• [EXCERPT TO READ]
/---
Story: Public and street art

Page 4. Street art

All images & media in this story


Street art has its origins in unsanctioned urban graffiti.

Modern graffiti is associated with the New Zealand version of hip hop culture which arose in Auckland in the 1980s. The American graffiti documentary Style wars aired on New Zealand television in 1984 and inspired young people to take up spray cans. Early hip hop graffiti was mainly found in Auckland and Wellington.

Alongside the tag, a simple and stylised rendering of a name or pseudonym, artists created large and colourful graffiti, often based on oversized lettering. Skilled practitioners produced pieces (large murals) on trains, railway corridors, buildings, walls, bridges and subways under cover of darkness.

OSH risk

Street artists mainly use spray paint to create their works. Spray paint dries instantly and the cans are portable and mess-free. The fumes are toxic though – they may have caused artist Askew One to come down with Call-Fleming syndrome, a rare disease which causes instant serious headaches and temporary stroke-like symptoms.

From crime to art

For early practitioners, the unsanctioned nature of street art gave it credibility at a street level. Permission from building owners was never sought and dark lanes and bridge underbellies were seen as fair game. Authorities and building owners made little distinction between basic tags, which were not intended to have any artistic value, and detailed pieces. Anyone caught in the act risked arrest.

Street artists slowly gained credibility in mainstream society. In 1999 the Dowse Art Museum mounted an exhibition of street art called Style Crimes, followed by Common Ground in 2009. Exhibitions signalled street art’s growing acceptance as a legitimate art form. The artistic quality of the best work was recognised and practitioners were able to make a career out of street art. Some were commissioned by local councils and businesses to create pieces. Organisations for troubled youth ran legal graffiti sessions.
\---
• [REQUIRED ACTIONS]
a – Decide whether each statement below agrees with the street art text. Answer yes or no for each and quote the words of the text that settle it.
(i) The documentary Style wars was shown on New Zealand television in 1984.
(ii) Spray paint is slow to dry.
(iii) Authorities drew a clear line between basic tags and detailed pieces.
b – Answer these questions from the street art text:
(i) In which two cities was early hip hop graffiti mainly found?
(ii) What disease may spray paint fumes have caused in artist Askew One?
(iii) What was the street art exhibition that the Dowse Art Museum mounted in 1999 called?

• [DATA]
/---
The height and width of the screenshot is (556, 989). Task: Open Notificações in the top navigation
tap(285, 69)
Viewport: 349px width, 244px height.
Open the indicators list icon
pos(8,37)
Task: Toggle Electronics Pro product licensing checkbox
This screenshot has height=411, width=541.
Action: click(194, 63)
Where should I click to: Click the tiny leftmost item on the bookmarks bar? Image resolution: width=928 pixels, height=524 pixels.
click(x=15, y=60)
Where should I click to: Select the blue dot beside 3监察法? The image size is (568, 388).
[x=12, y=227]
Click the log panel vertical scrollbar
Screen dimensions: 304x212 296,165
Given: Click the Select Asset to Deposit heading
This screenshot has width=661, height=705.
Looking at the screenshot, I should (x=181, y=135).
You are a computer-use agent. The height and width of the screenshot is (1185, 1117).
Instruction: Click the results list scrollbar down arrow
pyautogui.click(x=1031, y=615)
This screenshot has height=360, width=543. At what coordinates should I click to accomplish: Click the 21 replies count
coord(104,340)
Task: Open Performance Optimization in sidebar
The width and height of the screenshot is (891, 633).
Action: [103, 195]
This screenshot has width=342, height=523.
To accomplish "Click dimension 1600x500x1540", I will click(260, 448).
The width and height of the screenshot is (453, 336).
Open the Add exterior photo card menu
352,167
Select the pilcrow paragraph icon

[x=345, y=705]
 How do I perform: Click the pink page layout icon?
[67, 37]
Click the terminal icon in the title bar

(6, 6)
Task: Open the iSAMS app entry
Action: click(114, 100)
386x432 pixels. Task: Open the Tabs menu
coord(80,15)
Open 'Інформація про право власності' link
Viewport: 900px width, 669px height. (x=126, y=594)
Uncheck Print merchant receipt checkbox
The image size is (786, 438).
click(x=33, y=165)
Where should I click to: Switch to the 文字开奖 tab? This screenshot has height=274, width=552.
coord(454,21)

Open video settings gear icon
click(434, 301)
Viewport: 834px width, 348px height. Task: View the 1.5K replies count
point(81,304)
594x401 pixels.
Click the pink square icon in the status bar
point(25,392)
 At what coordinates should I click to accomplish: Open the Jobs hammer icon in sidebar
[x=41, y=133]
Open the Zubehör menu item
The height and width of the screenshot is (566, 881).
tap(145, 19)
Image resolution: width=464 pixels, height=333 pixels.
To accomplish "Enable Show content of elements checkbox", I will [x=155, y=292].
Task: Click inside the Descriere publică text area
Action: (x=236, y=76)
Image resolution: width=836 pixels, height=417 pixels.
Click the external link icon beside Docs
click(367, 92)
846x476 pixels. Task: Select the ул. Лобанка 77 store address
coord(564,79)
\---
• [OUTPUTS BY TASK]
a –
(i) Yes: "The American graffiti documentary Style wars aired on New Zealand television in 1984"
(ii) No: "Spray paint dries instantly"
(iii) No: "Authorities and building owners made little distinction between basic tags, which were not intended to have any artistic value, and detailed pieces."

b –
(i) Auckland and Wellington
(ii) Call-Fleming syndrome
(iii) Style Crimes